START Given records

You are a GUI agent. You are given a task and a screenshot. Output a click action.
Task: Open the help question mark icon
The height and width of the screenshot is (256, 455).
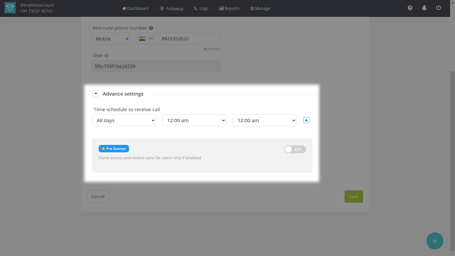point(410,8)
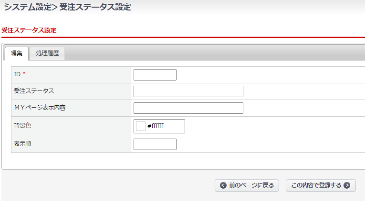Click the 背景色 row label

click(22, 126)
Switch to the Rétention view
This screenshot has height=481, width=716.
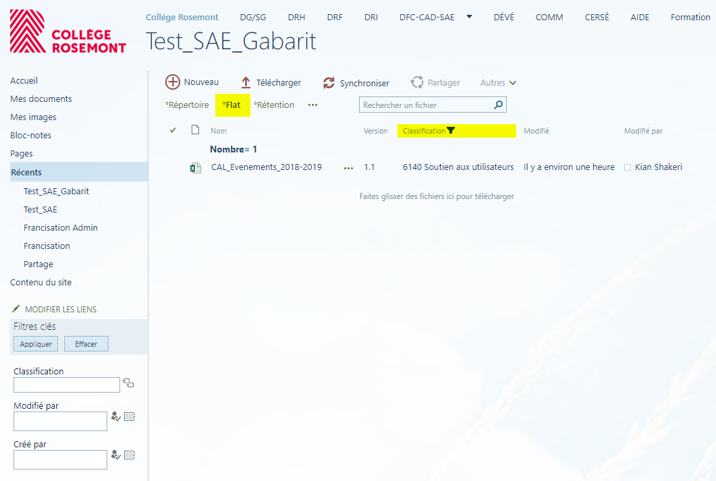coord(274,105)
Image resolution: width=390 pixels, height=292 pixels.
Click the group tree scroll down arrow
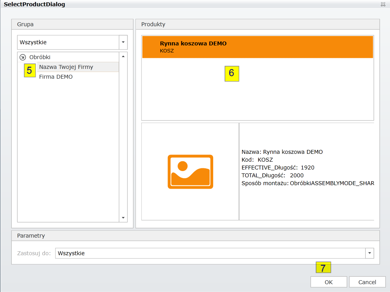click(x=123, y=218)
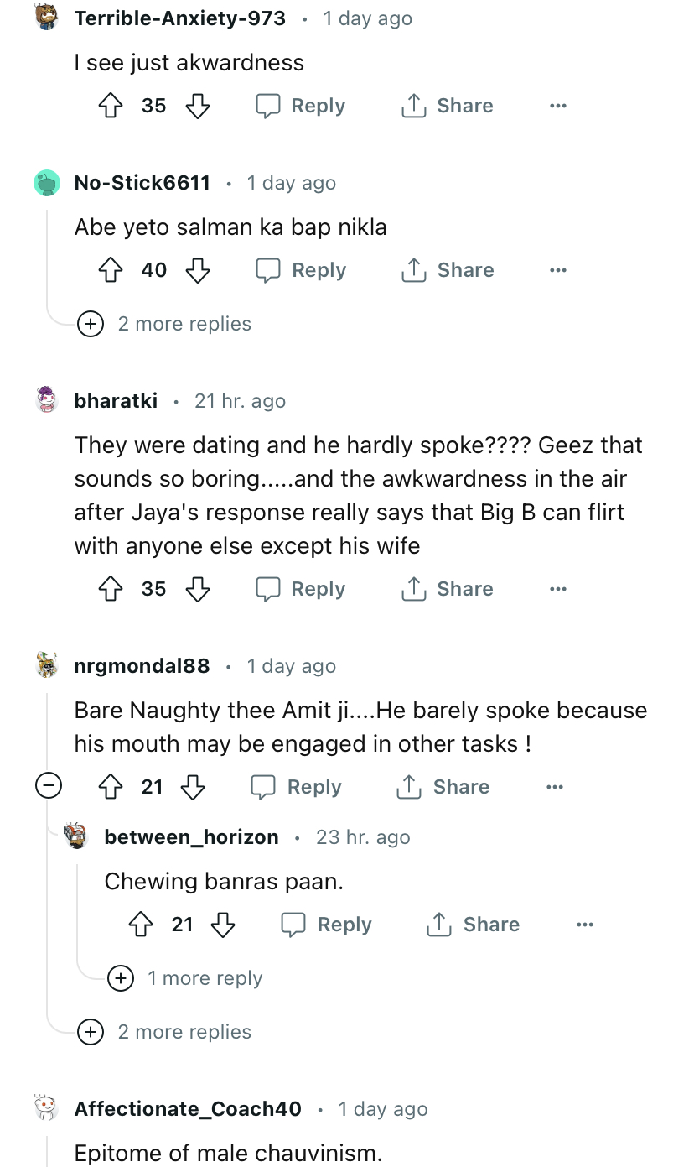Share Terrible-Anxiety-973's comment
The height and width of the screenshot is (1167, 694).
click(448, 106)
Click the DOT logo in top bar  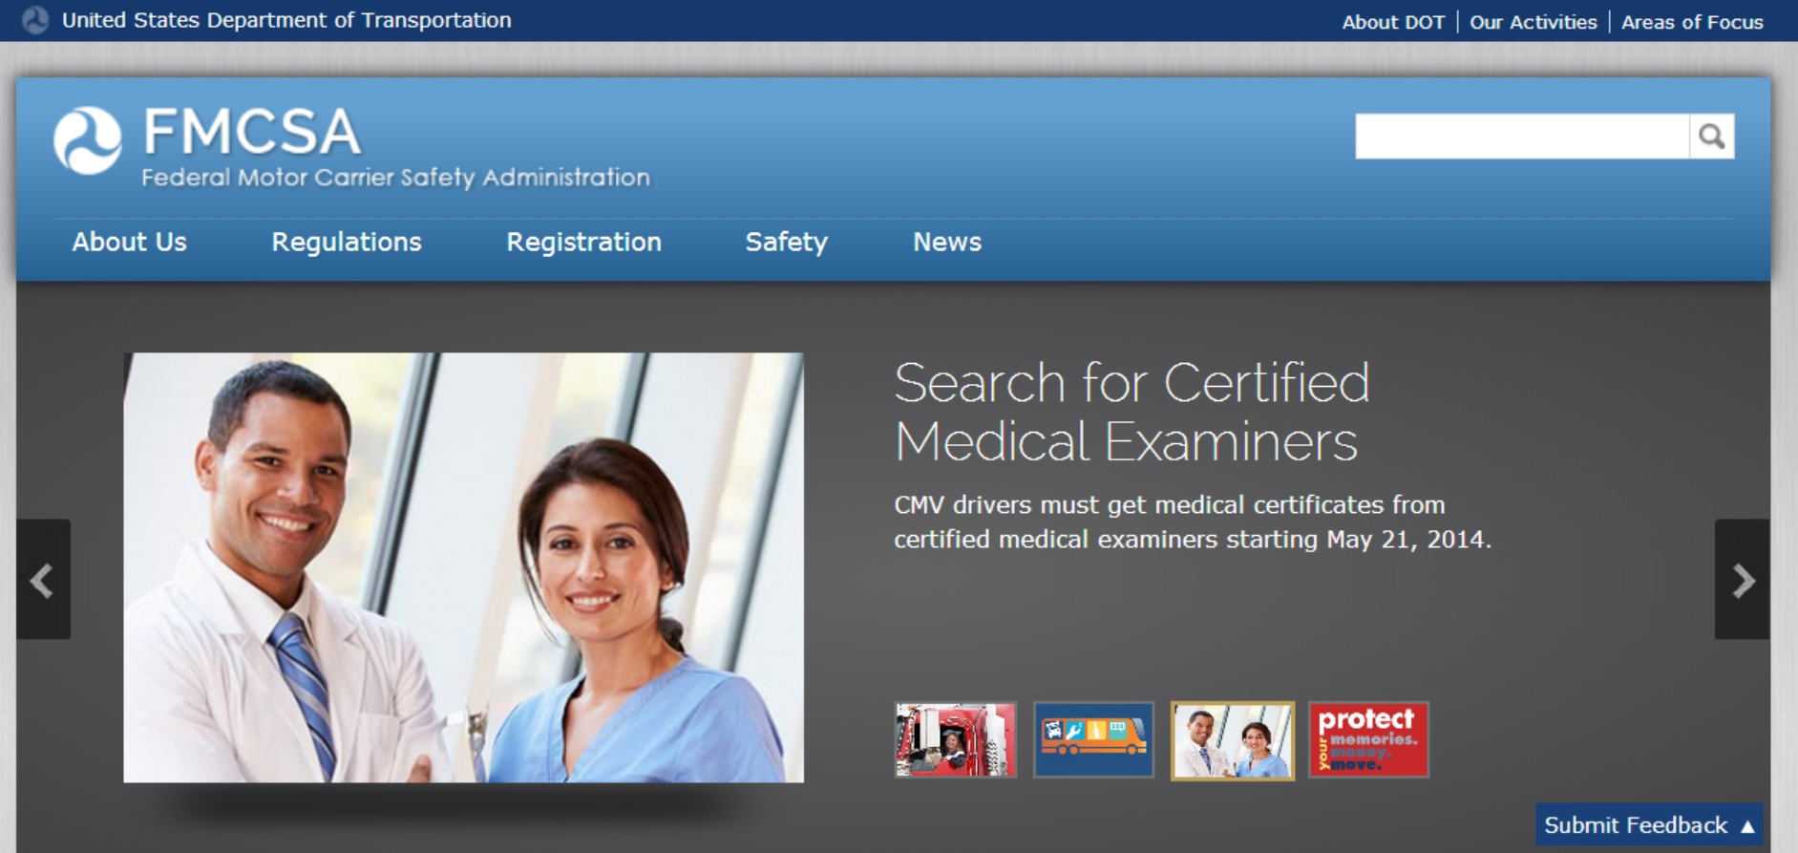(x=35, y=20)
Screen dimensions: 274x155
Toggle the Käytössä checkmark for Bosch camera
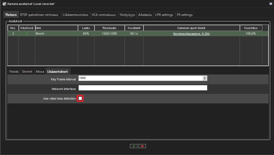(27, 34)
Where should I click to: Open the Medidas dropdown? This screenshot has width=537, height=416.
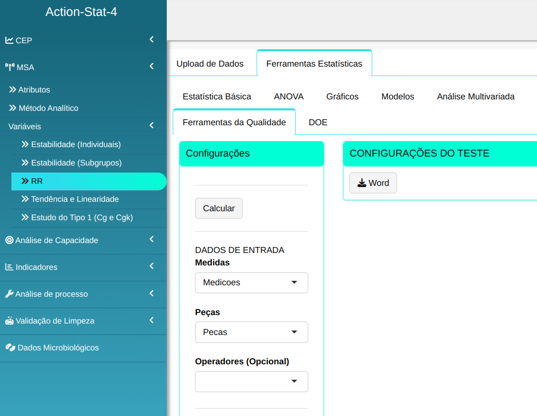(x=251, y=282)
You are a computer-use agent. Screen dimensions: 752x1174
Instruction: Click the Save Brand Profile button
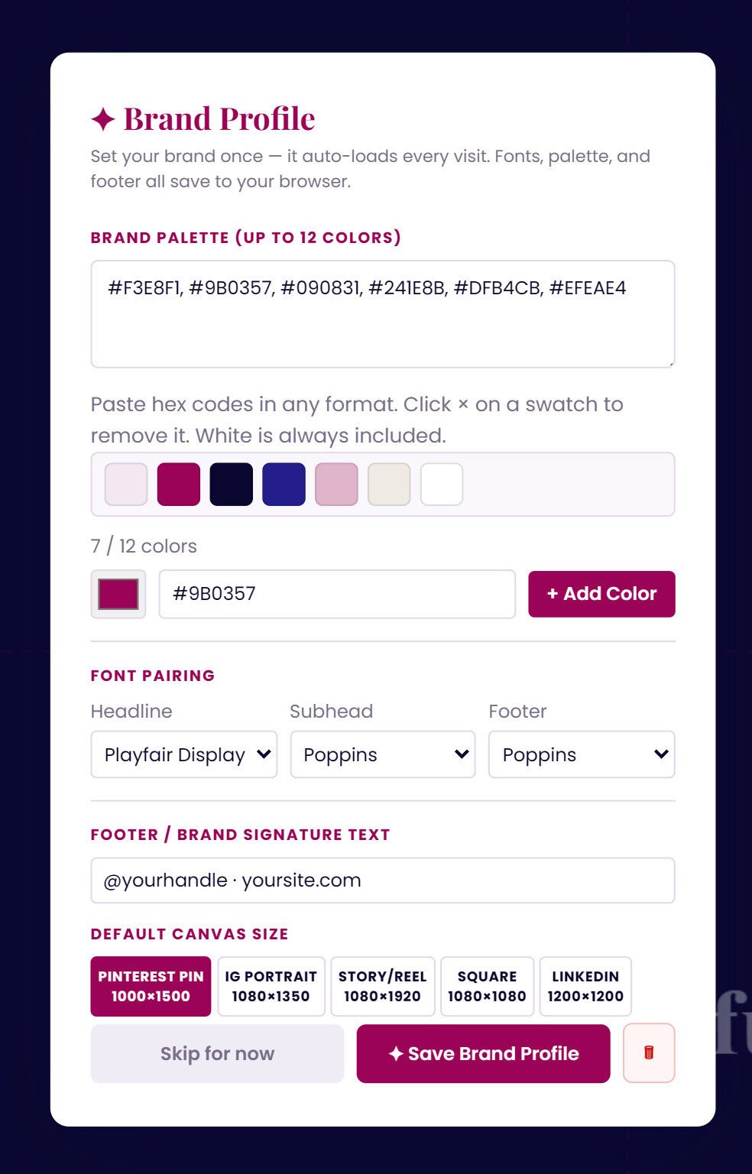coord(483,1053)

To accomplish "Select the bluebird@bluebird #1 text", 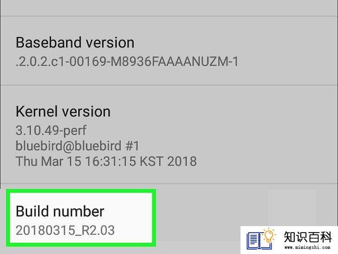I will click(78, 146).
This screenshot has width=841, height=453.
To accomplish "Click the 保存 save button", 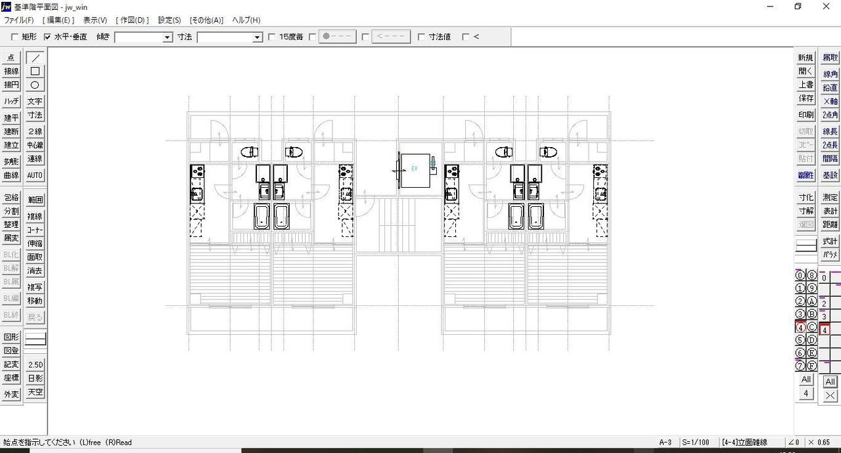I will click(x=806, y=98).
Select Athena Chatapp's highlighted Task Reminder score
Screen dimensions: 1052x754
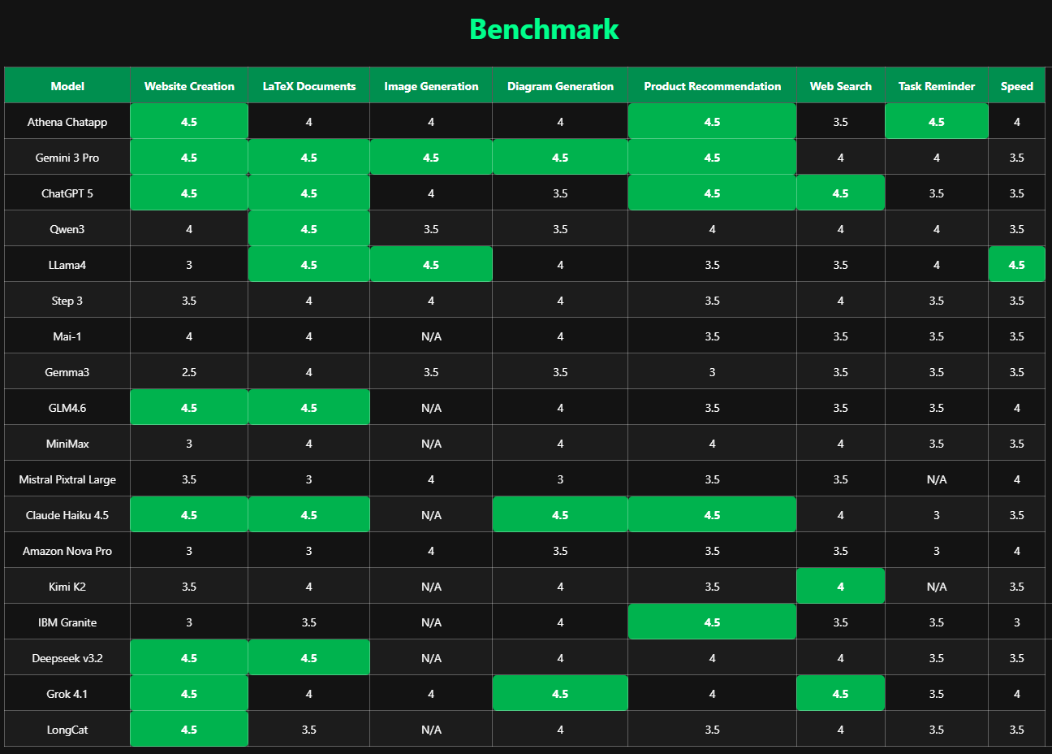936,122
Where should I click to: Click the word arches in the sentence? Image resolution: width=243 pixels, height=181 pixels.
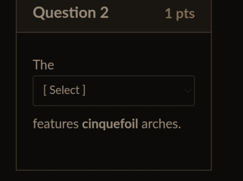click(x=160, y=124)
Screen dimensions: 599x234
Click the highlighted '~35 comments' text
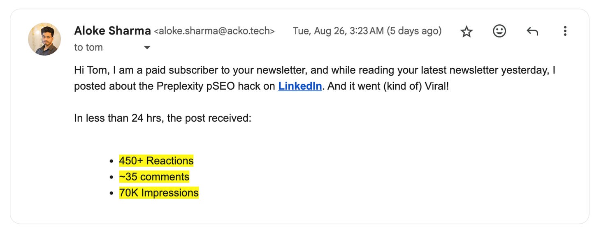pyautogui.click(x=154, y=177)
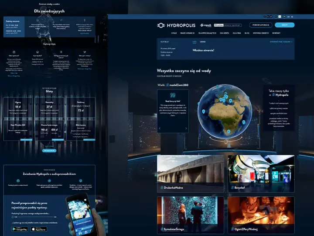This screenshot has height=236, width=314.
Task: Go to previous quote with left arrow
Action: [160, 128]
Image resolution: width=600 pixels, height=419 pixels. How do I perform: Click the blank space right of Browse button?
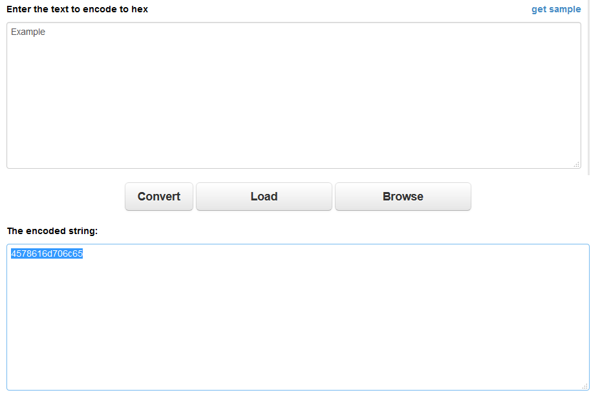[530, 197]
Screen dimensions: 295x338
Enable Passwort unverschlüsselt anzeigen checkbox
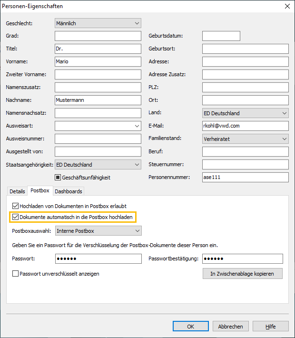[x=16, y=274]
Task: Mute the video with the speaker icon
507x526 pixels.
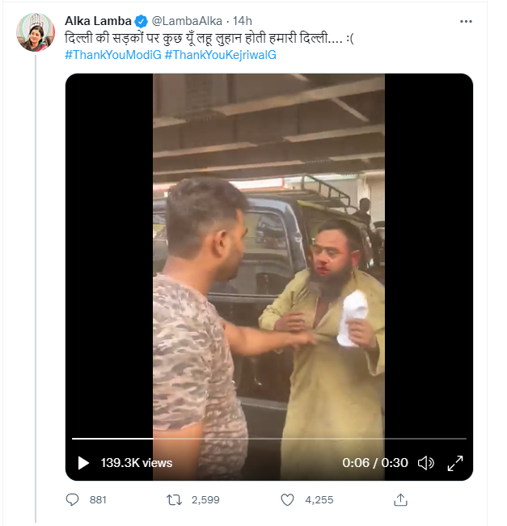Action: tap(426, 463)
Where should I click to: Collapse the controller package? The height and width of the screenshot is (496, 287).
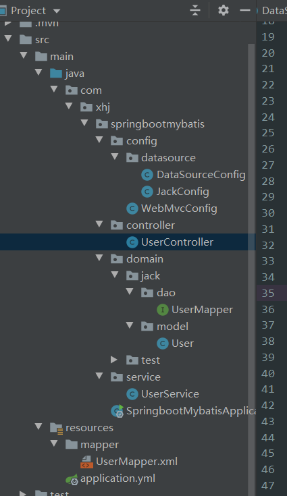point(99,224)

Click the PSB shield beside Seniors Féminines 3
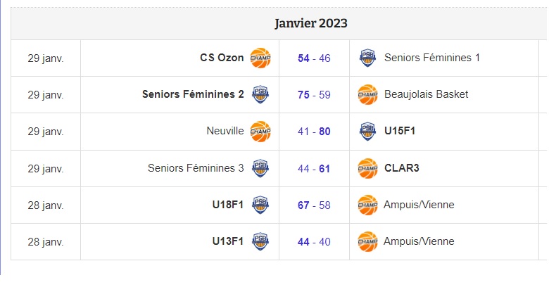coord(260,168)
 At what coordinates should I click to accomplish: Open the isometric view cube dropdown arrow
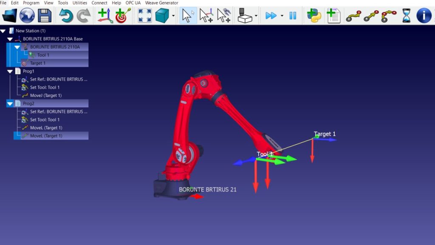click(x=173, y=16)
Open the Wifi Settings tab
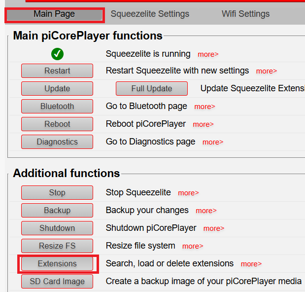This screenshot has height=292, width=305. 245,14
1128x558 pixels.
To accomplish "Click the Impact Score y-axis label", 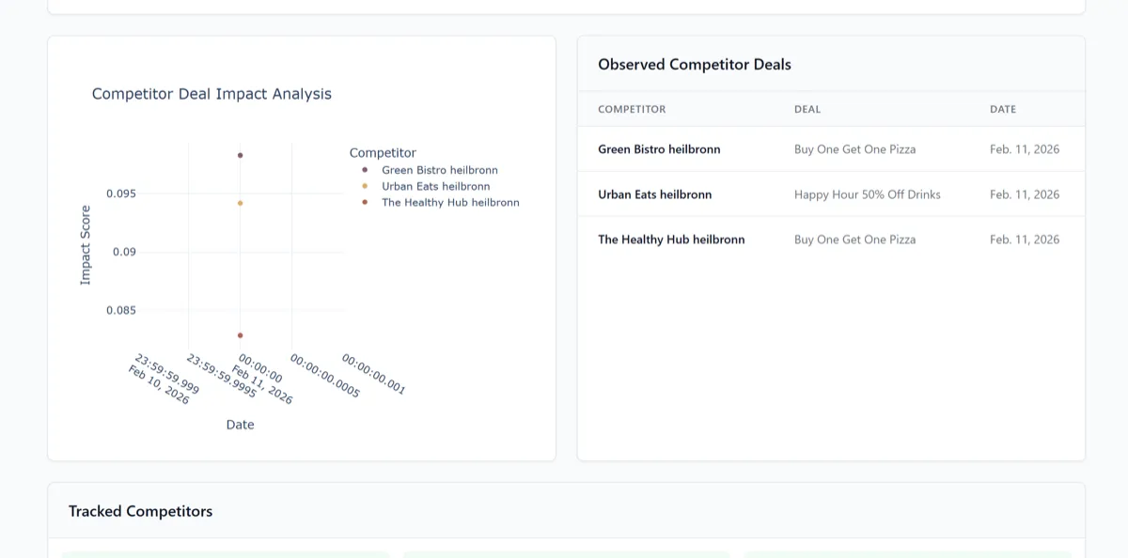I will 86,245.
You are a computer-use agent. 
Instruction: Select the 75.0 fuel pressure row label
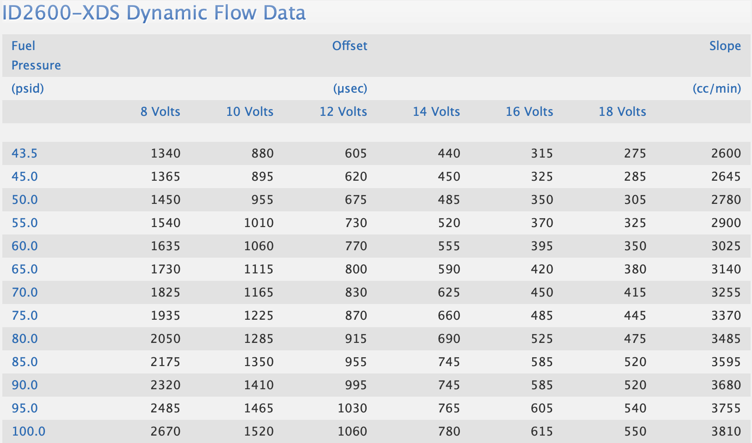pos(25,316)
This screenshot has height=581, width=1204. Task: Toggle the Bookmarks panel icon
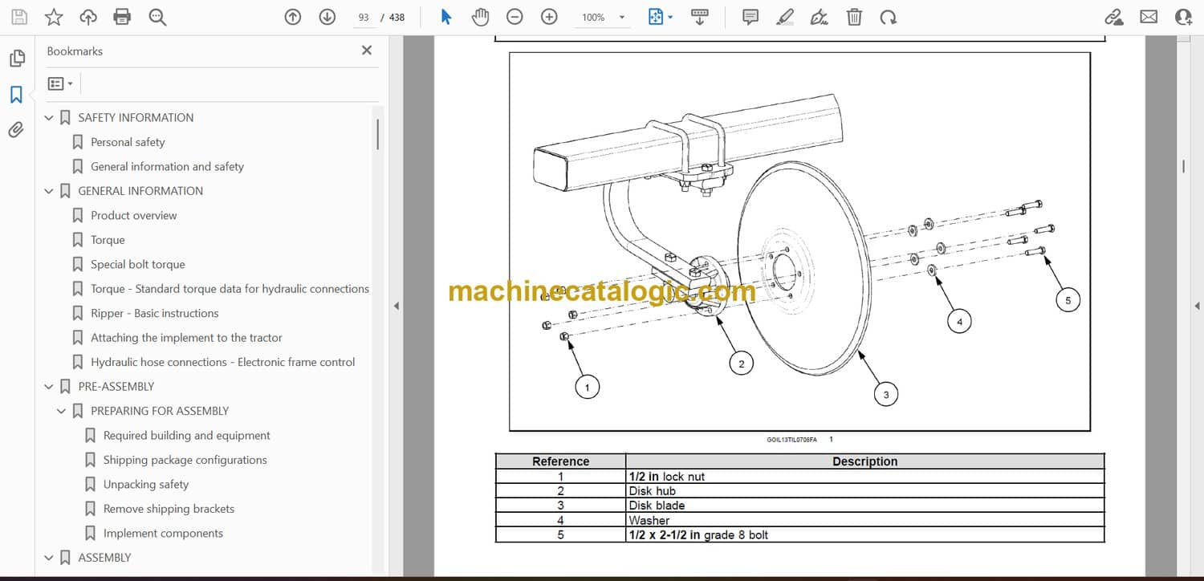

END Given records

Exercise description: Above are the records; copy every line in them that holds the word "icon".

Your response:
Task: Open the help question mark icon
Task: Mute the video with the speaker icon
This screenshot has height=581, width=1204. Task: Toggle the Bookmarks panel icon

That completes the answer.